Segundo o artigo publicado, a opção pelo voo contínuo em cima do oceano quando existe uma alternativa para uma viagem a sobrevoar terra, com possibilidade de paragens, não tem uma explicação óbvia. A direcção do vento, por exemplo, pode ser uma ajuda para o longo voo mas também pode ser um obstáculo se soprar no sentido errado e com força. No trabalho, os investigadores registaram ventos contrários com o dobro da velocidade do voo da ave, indicando que este tipo de condições adversas não é pouco comum.

O voo sem paragens em cima do oceano, notam os cientistas, terá prós e contras. Se por um lado, evitam predadores, parasitas e agentes patogénicos, por outro lado, o risco de morte (por exaustão ou por não conseguirem proteger-se das condições meteorológicas adversas) é maior. Ainda assim, essa parece ser a opção de muitos maçaricos-galegos.

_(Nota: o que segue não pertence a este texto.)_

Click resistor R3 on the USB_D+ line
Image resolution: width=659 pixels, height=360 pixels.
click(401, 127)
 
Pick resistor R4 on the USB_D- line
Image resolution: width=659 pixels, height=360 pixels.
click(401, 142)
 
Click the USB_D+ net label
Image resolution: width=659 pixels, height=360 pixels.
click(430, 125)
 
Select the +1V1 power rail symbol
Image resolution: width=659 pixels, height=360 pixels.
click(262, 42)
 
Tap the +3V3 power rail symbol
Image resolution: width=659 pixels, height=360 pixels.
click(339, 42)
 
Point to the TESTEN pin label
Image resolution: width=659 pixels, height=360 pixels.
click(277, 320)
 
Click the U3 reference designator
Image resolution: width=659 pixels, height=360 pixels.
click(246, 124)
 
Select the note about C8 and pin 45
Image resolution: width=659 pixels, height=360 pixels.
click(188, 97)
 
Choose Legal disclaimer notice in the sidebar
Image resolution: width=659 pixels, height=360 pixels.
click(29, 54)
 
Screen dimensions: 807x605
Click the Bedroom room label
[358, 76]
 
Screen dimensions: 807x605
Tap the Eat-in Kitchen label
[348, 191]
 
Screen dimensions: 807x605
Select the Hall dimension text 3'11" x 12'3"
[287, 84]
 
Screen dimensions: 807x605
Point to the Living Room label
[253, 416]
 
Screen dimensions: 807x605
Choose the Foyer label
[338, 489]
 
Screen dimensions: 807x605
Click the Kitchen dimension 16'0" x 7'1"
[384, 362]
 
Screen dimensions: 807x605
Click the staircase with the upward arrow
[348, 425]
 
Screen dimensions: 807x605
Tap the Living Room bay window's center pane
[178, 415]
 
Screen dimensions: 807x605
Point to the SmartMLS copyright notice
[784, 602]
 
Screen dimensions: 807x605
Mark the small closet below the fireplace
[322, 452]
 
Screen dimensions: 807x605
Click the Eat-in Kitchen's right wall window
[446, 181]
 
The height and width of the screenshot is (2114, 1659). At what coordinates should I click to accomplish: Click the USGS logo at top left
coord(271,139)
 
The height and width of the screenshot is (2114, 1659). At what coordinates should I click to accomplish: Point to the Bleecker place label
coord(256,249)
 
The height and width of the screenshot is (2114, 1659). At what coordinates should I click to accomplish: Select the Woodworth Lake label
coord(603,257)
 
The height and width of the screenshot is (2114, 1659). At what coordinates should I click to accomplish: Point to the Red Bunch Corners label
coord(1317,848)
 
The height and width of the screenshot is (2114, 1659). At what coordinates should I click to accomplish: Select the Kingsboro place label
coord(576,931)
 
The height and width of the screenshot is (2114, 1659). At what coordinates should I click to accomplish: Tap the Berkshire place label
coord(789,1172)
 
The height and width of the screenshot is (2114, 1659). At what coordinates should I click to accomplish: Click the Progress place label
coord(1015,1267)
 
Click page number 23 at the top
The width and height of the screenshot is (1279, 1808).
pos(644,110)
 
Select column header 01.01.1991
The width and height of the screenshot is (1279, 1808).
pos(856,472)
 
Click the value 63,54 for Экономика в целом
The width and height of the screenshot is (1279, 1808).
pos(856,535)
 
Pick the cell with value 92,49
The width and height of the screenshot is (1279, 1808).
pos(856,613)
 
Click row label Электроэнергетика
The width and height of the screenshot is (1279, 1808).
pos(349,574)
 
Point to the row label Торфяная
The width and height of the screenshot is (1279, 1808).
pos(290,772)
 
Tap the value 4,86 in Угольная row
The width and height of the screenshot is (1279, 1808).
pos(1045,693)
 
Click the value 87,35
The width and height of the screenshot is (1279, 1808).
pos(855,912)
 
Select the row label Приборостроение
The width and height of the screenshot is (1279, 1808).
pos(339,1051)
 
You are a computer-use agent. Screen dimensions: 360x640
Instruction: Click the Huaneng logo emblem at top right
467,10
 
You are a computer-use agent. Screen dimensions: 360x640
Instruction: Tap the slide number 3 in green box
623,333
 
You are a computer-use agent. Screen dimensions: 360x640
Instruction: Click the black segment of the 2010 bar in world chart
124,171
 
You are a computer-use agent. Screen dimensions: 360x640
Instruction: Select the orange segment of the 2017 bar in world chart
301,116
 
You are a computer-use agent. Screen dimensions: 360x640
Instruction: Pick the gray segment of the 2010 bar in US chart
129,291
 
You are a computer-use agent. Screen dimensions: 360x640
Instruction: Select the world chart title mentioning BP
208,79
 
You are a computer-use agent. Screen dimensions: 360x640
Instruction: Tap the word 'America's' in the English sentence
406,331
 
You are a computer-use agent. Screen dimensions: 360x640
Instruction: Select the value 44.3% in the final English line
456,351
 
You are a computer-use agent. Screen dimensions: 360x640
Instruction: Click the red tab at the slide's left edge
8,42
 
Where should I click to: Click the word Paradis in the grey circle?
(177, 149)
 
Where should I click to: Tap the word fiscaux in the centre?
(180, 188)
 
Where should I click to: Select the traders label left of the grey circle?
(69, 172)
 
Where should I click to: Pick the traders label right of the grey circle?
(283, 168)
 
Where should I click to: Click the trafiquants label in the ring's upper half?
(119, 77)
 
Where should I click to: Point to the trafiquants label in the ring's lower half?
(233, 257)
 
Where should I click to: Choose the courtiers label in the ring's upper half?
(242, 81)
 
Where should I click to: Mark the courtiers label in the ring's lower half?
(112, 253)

O registo obtido pelos cientistas mostra que as quatro aves monitorizadas optaram por um voo sem paragens entre a Islândia e África. No regresso, duas aves (uma macho e uma fêmea) fizeram uma paragem no Reino Unido e na Irlanda. Mas também podia ter sido em Portugal. O maçarico-galego é visto em Portugal sobretudo como migrador de passagem (no momento da migração, nos meses de Abril, Maio, Agosto) mas, segundo nota José Alves, há já alguns indivíduos que passam todo o Inverno no Sul do país, sendo notado particularmente em zonas como a Ria Formosa ou o estuário do Sado.